┏━━
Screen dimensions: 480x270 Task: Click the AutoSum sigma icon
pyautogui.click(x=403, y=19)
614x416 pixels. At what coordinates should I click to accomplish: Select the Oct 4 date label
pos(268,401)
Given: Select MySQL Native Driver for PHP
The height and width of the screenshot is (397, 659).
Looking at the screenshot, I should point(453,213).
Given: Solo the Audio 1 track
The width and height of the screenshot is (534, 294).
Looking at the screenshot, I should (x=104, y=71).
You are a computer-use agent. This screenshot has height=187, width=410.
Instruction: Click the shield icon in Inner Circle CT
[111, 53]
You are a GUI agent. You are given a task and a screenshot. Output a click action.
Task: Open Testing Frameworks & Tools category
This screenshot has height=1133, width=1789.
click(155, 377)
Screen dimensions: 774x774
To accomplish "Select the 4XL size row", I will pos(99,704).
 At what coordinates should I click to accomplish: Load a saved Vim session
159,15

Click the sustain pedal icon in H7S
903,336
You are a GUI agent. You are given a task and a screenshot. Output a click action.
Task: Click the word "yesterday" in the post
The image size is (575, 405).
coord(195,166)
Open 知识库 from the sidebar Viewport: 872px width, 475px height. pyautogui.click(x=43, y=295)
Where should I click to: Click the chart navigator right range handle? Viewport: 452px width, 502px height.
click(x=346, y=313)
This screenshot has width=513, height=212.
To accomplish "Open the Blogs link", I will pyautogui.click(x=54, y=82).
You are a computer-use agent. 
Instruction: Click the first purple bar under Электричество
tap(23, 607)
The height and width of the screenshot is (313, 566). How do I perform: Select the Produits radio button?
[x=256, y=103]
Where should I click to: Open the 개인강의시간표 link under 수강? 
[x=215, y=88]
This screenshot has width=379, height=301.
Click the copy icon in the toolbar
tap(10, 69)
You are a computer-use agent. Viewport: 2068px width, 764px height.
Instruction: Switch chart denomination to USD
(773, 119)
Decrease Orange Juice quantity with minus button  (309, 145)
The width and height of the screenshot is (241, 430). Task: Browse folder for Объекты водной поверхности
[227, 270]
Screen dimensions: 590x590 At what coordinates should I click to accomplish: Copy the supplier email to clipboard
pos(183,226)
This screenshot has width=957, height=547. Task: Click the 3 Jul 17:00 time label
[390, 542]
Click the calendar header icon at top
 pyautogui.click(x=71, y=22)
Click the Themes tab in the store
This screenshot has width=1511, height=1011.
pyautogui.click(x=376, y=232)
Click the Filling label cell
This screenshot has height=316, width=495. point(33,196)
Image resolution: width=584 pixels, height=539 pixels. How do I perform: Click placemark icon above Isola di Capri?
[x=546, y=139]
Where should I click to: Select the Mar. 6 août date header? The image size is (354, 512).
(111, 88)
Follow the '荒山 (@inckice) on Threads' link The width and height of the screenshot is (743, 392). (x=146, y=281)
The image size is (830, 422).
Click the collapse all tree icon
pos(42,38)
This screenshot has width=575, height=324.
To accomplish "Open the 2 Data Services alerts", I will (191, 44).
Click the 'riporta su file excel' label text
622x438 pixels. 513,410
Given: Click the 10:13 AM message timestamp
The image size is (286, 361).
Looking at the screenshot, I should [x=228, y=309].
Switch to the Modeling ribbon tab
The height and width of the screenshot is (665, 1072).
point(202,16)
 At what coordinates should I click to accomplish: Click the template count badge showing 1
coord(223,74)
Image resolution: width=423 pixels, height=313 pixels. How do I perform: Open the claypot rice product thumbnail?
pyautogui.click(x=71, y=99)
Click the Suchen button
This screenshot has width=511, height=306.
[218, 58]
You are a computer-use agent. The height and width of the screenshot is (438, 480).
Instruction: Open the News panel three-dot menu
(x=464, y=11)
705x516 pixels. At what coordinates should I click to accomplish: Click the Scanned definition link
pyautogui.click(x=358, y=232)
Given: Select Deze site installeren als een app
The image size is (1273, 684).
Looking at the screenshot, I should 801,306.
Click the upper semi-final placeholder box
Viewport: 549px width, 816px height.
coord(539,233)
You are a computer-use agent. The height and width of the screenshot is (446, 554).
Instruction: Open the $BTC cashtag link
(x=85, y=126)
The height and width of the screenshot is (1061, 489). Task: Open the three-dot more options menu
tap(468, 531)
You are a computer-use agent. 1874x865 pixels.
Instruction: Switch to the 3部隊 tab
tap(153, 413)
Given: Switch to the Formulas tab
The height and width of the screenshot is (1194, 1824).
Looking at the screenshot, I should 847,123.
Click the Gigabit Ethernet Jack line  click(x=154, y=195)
┗━━
Given problem: Extract each line of the records above that contains the word "chart", copying the lines in full.

Full answer:
Where should I click to: Click the chart navigator right range handle? Viewport: 452px width, 502px height.
Instruction: Switch chart denomination to USD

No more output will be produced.